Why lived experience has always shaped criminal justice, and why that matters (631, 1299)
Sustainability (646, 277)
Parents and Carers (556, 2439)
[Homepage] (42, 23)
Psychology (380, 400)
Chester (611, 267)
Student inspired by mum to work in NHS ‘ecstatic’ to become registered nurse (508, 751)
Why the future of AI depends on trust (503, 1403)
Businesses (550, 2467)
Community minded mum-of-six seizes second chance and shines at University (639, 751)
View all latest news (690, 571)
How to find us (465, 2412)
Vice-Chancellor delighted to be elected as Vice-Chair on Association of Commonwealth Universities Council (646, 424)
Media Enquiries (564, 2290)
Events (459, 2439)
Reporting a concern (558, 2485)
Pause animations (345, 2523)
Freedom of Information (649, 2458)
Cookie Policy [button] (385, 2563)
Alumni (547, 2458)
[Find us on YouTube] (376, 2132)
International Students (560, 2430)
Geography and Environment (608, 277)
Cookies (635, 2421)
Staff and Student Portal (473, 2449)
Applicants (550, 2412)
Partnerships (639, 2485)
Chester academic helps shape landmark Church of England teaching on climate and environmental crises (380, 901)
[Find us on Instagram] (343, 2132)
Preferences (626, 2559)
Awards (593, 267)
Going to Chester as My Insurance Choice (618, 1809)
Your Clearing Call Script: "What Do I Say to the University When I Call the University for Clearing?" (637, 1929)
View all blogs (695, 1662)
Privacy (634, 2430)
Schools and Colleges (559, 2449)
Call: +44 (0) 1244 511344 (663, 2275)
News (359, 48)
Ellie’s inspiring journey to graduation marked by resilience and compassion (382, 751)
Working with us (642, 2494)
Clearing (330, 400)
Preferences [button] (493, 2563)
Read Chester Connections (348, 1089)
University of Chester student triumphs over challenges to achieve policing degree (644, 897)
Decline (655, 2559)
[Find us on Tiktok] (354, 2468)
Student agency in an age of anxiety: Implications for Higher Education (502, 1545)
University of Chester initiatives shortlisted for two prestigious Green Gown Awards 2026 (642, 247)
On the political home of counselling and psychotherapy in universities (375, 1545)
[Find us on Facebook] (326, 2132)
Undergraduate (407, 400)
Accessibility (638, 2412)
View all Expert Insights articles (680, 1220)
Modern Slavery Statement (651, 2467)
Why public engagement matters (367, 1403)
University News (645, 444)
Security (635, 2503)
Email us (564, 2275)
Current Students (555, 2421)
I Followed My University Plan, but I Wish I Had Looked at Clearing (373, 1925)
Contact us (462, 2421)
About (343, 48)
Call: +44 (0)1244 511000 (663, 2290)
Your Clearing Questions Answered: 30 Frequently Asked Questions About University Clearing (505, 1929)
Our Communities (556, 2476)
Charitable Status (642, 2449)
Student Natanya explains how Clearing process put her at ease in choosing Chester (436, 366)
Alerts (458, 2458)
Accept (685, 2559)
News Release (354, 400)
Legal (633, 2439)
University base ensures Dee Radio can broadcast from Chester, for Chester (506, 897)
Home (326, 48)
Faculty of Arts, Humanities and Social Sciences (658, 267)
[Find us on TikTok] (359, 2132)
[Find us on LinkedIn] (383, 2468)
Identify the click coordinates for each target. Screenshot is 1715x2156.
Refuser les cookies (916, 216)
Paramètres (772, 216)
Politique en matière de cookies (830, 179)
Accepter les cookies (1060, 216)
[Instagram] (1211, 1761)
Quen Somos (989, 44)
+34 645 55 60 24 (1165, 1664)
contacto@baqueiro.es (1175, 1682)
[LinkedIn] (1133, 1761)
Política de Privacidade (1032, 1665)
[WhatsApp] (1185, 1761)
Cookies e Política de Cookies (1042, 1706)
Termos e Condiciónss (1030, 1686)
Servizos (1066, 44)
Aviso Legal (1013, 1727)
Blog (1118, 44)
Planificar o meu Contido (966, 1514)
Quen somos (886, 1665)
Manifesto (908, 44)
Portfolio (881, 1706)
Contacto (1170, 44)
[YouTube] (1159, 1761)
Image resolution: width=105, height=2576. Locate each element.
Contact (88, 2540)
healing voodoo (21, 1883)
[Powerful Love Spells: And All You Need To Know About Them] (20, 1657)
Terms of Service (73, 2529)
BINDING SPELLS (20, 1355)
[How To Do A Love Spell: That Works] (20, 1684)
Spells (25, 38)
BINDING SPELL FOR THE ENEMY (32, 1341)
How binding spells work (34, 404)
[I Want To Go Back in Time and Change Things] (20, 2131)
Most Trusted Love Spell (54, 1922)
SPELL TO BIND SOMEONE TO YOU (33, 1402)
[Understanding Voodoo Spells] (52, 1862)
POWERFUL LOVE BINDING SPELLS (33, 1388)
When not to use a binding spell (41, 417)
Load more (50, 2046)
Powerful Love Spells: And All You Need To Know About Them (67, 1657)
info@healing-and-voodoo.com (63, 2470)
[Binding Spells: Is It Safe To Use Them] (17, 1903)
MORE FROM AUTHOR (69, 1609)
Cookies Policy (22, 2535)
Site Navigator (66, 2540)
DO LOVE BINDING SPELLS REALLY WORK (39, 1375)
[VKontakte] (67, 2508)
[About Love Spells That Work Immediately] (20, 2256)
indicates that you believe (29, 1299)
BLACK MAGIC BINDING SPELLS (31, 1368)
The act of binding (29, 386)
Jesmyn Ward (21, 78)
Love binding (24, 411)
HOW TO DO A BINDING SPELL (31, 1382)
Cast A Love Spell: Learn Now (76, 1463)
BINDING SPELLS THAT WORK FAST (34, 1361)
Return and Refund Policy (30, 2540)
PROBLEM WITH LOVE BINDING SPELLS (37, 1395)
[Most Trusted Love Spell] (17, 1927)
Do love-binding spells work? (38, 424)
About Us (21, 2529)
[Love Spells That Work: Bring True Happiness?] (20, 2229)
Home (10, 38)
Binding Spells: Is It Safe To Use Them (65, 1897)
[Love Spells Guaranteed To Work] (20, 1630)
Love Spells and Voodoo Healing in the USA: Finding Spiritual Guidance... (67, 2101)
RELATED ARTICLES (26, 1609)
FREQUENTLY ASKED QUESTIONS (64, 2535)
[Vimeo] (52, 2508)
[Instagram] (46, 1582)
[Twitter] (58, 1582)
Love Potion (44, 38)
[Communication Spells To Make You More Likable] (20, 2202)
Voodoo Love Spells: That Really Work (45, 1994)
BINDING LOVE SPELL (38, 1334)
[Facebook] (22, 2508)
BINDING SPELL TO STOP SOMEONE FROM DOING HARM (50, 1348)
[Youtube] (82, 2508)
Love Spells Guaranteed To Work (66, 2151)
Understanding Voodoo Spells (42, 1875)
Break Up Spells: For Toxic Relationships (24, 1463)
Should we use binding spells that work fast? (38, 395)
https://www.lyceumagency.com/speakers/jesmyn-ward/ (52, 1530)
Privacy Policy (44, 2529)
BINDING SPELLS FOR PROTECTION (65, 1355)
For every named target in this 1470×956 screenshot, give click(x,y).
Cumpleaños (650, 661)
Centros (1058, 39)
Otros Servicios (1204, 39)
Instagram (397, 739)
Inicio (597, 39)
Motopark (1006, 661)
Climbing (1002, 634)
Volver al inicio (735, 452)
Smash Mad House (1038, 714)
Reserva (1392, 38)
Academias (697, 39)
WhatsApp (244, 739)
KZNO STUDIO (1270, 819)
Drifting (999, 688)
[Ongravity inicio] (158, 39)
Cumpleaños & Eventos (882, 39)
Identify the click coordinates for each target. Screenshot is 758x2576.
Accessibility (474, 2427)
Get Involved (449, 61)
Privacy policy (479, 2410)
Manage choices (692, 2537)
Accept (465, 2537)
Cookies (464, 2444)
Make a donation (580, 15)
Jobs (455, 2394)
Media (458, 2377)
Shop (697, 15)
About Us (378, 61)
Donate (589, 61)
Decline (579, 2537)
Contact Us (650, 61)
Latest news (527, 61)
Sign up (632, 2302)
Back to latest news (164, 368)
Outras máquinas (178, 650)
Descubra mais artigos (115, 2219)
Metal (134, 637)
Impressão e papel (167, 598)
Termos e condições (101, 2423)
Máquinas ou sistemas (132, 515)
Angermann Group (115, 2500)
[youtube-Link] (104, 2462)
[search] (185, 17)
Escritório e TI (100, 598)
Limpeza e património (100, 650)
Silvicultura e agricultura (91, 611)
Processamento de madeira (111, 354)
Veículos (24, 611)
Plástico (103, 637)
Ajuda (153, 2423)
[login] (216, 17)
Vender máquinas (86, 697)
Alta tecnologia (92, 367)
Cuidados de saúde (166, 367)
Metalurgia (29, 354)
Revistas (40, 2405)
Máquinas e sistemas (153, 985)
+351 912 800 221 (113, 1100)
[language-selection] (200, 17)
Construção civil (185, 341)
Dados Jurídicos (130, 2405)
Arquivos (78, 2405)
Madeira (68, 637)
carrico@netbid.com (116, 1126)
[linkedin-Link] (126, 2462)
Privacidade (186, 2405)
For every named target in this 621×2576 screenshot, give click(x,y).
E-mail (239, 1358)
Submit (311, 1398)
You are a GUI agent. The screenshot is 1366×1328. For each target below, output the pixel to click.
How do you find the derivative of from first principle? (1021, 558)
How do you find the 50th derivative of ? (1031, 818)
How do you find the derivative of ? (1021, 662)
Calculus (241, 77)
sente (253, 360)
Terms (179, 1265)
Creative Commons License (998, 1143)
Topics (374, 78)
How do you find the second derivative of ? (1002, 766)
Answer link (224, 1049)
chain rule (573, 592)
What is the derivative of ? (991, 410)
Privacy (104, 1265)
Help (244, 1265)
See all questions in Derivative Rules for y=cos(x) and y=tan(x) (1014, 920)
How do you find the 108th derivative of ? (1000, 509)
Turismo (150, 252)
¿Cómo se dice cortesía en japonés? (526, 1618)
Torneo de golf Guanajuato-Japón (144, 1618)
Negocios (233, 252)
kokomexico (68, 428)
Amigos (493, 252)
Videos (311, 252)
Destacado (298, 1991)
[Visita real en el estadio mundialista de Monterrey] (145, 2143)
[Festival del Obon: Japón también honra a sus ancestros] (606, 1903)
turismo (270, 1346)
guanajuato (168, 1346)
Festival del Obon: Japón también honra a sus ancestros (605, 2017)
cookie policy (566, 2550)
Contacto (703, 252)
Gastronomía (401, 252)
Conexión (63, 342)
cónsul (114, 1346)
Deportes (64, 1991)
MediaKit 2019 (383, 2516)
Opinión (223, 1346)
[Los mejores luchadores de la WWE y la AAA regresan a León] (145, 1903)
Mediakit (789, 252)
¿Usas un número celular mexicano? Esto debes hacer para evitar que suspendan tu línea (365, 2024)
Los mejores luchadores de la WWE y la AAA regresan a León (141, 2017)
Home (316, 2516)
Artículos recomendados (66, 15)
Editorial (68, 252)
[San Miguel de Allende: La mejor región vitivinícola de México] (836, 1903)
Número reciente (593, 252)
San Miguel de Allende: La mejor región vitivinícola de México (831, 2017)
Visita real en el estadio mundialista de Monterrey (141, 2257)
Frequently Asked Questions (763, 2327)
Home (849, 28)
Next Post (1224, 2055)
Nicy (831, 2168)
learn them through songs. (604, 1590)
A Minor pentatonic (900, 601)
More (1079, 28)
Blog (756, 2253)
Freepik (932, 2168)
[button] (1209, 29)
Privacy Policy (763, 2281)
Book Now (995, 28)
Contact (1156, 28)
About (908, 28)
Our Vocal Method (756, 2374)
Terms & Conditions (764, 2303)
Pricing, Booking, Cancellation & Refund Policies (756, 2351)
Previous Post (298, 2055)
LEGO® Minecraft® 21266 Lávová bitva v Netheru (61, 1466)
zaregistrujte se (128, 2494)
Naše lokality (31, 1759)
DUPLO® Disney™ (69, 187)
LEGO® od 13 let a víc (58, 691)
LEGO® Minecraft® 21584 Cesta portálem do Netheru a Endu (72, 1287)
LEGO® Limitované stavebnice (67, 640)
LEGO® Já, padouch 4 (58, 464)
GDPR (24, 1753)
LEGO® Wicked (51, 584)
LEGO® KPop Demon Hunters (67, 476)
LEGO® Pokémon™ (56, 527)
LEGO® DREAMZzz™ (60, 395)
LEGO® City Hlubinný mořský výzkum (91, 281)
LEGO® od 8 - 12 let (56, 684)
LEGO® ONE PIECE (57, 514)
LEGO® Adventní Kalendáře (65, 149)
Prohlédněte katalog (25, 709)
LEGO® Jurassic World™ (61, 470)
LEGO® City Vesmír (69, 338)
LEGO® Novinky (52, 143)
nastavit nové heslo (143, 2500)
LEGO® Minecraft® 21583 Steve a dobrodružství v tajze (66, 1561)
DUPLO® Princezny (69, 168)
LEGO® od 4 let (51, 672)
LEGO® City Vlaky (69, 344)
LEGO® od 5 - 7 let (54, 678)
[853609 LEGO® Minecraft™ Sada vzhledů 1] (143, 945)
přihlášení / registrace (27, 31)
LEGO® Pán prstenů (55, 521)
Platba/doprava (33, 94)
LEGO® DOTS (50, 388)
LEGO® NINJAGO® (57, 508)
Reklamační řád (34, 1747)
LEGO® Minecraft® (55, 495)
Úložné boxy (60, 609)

** About this exercise **
Please give back exactly the lines of this listing beginning at the line with "Undergraduate (407, 400)" and ending with the line with "Charitable Status (642, 2449)", both included, and nothing else.

** Output for this exercise **
Undergraduate (407, 400)
Accessibility (638, 2412)
View all Expert Insights articles (680, 1220)
Modern Slavery Statement (651, 2467)
Why public engagement matters (367, 1403)
University News (645, 444)
Security (635, 2503)
Email us (564, 2275)
Current Students (555, 2421)
I Followed My University Plan, but I Wish I Had Looked at Clearing (373, 1925)
Contact us (462, 2421)
About (343, 48)
Call: +44 (0)1244 511000 (663, 2290)
Your Clearing Questions Answered: 30 Frequently Asked Questions About University Clearing (505, 1929)
Our Communities (556, 2476)
Charitable Status (642, 2449)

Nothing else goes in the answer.